Oden: Honestly, we only had a handful of people who got very animated about our change in our package policy. I’m not sure why because I think for most people, getting packages delivered to your front door versus held hostage in a management company’s office is just such a better solution. It’s hard for me to think why would someone get so animated about that. But I understand that there can be reasons why somebody wouldn’t be able to accept a package at their front door—maybe they’re traveling or maybe they’re called out of town. In that case, it might be better to have a management company intercept and you just come pick it up when you’re back in town. But for most of our residents it has been a much better solution. Like I said, we got some initial pushback from a handful of people at a few communities that got really animated about the change, but that pretty quickly died down when they realized that they had a good option of getting it delivered to them. If they didn’t want delivery, then there were neighborhood centers they could get it directly shipped to and they could pick it up at their convenience.
So in our world, it’s interesting that the amount of conversation about packages and package deliveries was probably more intense as a result of the WSJ article than it was as a result of our initial rollout. We gauged how the policy was doing by having direct communications with the staff. We would get status updates from primarily the district managers who each have a portfolio of six to eight communities. We’d ask, ‘do you have any residents with their hair on fire over this issue?’ and the answer would be, ‘yeah, we’ve got three.’ They had their hair on fire for about a week but now they get their packages delivered to their front door and it seems to be okay. That was the feedback we were getting as we rolled it out.
MHN: The amount of packages being delivered seems to be increasing each year and there doesn’t seem to be any slowing down. Do you think this new policy will influence other companies to implement similar policies?
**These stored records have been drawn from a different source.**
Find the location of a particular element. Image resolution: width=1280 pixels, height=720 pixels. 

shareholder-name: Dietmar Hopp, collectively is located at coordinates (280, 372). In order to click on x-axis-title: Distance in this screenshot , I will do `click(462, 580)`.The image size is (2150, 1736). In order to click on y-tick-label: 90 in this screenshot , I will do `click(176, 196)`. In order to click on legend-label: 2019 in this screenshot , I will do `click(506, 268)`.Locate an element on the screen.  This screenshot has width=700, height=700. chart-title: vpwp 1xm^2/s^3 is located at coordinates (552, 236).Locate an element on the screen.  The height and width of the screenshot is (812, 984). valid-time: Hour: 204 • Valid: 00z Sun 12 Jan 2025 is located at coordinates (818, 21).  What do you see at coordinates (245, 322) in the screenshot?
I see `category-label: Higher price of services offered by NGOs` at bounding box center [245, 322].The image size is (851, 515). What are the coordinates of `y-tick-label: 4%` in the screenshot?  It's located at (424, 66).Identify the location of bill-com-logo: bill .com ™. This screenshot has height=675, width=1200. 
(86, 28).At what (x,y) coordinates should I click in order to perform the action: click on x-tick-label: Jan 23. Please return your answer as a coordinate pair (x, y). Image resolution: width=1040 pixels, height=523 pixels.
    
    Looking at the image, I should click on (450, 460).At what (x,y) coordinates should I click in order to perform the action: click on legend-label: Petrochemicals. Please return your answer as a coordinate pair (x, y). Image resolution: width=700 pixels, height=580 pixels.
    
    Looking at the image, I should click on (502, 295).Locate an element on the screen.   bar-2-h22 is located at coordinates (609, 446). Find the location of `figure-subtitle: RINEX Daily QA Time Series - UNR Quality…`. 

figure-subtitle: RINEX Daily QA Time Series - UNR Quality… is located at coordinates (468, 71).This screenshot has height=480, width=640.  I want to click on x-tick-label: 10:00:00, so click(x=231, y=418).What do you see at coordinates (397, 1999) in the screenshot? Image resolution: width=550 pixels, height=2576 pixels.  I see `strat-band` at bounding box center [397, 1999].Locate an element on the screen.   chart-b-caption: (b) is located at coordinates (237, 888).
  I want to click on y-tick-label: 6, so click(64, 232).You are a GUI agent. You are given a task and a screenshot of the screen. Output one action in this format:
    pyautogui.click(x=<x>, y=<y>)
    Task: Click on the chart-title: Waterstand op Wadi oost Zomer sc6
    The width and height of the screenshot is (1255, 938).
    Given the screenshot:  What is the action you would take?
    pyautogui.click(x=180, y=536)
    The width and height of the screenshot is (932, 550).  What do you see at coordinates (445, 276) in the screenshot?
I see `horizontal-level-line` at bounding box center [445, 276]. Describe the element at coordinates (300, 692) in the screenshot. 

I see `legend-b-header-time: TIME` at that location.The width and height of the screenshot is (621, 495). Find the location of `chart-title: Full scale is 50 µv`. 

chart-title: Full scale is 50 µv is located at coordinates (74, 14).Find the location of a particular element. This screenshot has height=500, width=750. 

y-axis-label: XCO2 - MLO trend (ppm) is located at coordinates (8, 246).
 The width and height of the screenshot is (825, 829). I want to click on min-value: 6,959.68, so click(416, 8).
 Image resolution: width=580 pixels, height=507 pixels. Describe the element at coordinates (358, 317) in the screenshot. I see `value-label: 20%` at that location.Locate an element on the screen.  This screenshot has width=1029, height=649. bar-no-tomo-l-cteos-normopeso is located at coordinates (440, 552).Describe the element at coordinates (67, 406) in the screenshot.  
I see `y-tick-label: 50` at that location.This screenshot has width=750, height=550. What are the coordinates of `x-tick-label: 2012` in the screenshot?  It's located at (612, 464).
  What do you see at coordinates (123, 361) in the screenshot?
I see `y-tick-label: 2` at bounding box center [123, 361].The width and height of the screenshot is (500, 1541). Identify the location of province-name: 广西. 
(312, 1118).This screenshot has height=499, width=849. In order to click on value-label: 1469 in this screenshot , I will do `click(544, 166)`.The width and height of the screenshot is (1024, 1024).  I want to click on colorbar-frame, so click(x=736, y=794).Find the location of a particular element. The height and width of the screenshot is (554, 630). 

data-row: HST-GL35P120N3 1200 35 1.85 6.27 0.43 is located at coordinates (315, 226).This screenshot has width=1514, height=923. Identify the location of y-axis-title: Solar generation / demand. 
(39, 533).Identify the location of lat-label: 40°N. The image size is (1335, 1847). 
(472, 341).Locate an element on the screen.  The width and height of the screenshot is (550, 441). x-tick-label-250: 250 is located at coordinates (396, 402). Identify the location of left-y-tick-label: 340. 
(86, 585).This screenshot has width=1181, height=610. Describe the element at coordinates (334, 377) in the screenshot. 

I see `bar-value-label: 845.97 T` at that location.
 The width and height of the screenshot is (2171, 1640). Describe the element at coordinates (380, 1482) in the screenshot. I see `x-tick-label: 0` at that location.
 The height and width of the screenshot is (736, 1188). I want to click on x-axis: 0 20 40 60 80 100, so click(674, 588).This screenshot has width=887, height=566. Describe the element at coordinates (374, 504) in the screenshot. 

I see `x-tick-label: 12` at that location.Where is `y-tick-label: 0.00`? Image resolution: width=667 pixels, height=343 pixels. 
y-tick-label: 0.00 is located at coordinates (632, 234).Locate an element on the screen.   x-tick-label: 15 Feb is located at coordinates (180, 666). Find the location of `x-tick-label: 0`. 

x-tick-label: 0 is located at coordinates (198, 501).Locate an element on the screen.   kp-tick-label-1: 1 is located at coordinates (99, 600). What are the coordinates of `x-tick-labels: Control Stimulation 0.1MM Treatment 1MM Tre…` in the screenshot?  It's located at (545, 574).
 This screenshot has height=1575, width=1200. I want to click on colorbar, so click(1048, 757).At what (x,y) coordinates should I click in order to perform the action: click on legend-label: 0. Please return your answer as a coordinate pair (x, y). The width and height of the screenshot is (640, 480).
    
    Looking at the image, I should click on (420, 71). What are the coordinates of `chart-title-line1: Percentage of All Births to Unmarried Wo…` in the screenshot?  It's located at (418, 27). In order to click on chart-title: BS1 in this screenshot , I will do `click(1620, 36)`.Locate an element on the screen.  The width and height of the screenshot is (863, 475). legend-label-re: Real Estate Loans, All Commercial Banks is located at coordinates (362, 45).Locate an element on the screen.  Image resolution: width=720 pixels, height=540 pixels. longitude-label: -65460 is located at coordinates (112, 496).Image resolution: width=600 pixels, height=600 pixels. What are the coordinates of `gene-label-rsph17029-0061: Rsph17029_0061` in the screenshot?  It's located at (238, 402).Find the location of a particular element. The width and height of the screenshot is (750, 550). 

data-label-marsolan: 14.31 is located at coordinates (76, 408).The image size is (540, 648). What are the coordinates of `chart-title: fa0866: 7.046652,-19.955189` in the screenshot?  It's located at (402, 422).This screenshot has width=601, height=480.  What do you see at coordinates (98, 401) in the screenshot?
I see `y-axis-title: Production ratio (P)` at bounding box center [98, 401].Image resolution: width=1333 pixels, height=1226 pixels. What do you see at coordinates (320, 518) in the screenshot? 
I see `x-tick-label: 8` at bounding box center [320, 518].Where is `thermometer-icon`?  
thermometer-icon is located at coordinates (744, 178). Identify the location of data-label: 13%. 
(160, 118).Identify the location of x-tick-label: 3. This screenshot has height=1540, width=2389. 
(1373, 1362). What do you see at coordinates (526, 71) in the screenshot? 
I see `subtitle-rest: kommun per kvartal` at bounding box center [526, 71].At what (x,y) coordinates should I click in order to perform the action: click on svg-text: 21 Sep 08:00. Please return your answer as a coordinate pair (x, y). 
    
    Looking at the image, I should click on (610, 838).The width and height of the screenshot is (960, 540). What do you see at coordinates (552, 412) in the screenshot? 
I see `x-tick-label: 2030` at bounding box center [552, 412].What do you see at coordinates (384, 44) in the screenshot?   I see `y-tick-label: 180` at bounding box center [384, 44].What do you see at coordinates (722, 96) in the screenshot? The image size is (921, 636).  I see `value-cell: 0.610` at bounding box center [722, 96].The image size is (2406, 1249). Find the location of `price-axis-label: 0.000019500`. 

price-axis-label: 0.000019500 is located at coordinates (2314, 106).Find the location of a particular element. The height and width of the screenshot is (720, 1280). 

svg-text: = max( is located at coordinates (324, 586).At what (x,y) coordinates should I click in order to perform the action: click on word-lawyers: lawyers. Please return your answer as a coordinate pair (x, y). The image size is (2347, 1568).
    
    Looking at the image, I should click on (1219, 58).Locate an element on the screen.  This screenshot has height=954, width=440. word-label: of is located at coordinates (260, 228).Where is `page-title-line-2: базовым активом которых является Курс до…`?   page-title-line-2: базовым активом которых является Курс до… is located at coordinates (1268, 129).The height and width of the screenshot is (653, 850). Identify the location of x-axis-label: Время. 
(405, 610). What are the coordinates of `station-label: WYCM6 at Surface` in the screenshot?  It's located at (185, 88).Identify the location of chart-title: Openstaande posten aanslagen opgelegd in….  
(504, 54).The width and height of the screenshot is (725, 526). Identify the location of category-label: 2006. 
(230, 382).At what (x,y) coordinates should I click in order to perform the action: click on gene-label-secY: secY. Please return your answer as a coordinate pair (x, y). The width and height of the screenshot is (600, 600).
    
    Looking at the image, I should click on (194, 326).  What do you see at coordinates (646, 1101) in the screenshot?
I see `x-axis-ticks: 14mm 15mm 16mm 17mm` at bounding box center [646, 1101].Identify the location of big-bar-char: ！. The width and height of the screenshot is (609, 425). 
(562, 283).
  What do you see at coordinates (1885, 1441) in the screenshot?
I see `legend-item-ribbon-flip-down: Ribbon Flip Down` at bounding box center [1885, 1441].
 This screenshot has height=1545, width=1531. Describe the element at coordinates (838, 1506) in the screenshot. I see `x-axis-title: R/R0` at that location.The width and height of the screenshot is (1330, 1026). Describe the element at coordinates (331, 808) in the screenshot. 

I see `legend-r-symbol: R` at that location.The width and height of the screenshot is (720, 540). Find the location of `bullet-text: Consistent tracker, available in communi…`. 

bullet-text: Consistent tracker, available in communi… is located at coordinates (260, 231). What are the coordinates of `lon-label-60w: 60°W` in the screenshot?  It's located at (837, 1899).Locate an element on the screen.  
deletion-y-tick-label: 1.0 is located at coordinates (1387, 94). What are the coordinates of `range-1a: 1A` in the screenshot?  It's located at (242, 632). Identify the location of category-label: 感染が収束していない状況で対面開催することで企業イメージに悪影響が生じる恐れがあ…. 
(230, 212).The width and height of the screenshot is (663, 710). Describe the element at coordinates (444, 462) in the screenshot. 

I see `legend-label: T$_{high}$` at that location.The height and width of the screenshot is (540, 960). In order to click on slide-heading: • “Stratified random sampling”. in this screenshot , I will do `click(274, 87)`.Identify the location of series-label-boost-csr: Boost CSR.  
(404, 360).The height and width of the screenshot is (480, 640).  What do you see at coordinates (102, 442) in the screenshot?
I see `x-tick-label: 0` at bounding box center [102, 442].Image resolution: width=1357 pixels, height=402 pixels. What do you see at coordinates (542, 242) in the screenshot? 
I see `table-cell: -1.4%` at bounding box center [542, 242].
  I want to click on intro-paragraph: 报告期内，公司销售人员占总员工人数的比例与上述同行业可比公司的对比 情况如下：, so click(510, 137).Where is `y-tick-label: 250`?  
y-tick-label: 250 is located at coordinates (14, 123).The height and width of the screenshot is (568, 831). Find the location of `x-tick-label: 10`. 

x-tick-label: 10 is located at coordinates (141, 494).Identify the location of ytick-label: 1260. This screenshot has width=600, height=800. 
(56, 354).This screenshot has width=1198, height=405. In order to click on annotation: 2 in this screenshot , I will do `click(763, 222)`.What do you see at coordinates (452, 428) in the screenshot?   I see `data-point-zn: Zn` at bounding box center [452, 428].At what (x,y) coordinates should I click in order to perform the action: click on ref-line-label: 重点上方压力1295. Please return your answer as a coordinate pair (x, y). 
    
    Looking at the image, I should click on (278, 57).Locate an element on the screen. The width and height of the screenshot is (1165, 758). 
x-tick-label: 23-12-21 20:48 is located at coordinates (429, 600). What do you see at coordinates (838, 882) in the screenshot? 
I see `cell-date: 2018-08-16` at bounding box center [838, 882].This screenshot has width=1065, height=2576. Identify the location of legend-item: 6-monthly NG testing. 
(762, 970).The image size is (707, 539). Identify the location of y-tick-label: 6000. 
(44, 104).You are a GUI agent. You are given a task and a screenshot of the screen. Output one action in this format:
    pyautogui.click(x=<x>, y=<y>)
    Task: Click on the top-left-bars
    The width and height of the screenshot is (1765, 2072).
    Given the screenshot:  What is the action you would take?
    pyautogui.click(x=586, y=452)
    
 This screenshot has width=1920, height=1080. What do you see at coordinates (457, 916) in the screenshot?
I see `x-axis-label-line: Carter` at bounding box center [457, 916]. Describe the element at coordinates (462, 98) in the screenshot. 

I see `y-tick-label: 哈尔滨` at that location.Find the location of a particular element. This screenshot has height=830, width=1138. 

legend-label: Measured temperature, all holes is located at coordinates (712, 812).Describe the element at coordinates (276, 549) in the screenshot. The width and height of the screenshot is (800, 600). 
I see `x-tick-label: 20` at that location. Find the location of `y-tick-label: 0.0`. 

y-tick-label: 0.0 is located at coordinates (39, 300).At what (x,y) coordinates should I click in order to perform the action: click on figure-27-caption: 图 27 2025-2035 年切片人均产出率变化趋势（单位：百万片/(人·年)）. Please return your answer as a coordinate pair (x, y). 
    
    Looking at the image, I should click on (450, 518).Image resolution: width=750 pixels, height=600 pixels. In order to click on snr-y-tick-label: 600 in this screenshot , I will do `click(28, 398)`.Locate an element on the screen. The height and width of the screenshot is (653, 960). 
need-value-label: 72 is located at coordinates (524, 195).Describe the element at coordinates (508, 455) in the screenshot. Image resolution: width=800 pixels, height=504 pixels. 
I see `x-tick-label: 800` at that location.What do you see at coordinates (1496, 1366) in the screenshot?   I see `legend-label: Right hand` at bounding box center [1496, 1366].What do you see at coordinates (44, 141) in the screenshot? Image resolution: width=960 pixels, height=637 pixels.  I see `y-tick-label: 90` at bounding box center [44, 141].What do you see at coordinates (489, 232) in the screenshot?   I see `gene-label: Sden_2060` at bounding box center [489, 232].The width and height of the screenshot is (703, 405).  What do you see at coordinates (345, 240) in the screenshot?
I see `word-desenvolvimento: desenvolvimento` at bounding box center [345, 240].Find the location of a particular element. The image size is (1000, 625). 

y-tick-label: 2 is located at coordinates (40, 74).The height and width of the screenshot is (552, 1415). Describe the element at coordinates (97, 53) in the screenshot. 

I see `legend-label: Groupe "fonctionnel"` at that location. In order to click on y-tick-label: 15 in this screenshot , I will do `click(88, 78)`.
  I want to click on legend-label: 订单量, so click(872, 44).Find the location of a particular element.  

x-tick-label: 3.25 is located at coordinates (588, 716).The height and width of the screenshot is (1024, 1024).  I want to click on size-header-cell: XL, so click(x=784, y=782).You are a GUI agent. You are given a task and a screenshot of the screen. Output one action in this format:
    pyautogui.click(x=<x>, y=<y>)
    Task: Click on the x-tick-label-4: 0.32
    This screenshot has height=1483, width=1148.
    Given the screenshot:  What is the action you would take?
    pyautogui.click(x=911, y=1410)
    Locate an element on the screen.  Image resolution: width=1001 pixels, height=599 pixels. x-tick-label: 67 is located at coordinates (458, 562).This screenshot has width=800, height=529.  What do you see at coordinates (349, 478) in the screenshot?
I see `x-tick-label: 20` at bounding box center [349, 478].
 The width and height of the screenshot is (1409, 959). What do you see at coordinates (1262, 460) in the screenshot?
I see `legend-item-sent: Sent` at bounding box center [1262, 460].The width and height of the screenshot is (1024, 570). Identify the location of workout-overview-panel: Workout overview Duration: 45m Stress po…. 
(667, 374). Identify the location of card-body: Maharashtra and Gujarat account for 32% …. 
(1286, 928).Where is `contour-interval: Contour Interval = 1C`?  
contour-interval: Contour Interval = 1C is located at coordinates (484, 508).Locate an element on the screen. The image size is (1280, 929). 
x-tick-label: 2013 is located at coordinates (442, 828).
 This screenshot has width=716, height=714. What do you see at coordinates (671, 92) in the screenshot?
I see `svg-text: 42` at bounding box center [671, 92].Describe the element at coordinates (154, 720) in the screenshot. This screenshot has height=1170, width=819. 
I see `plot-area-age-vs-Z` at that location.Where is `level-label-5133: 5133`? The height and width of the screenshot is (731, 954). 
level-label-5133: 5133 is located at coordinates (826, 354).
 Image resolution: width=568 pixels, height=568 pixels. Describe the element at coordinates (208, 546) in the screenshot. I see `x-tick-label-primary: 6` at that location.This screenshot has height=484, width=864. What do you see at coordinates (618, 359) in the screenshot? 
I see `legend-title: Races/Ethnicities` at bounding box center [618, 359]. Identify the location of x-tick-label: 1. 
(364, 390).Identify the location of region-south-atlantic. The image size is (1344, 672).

Oden: I think it’s likely, but again, everybody has to come to the realization on their own. The one thing I know is this, I read the other day that UPS, just one of the three main carriers, was estimating it was going to add up to 95,000 temporary delivery staff for the holiday season. So I think in terms of what that implies for package volumes that are going to show up at our competitors’ communities and how they’re going to manage the avalanche of packages that are coming their way. I would be shocked to see anyone really changing their policies between now and year-end, it’s almost too late to start any kind of a roll-out or change in practice, but we’ll see what their attitude is or what their views are when January rolls around and they’ve lived through the avalanche of packages that, based on UPS’s hiring plans, you know are coming. So will they change ultimately? I’m a big believer that if you get better results from a better mouse trap, people will adopt it. It’s clear to us we’re getting better results from our approach for our residents and our onsite staff.
I think what will ultimately drive change though is that other companies will hear from their onsite staffs between now and the end of the year about the amount of time and man hours and chaos that they’re having to deal with and the lack of time and customer service they’re able to provide because of the package issue. I think they’re going to hear that and that may cause some other people that are looking at this problem at other companies to go, ‘hmm, maybe we need to rethink this.’
We ended up in a place that we started out to achieve, which is we made life better for most of our customers and we made life better for 100 percent of our onsite teams.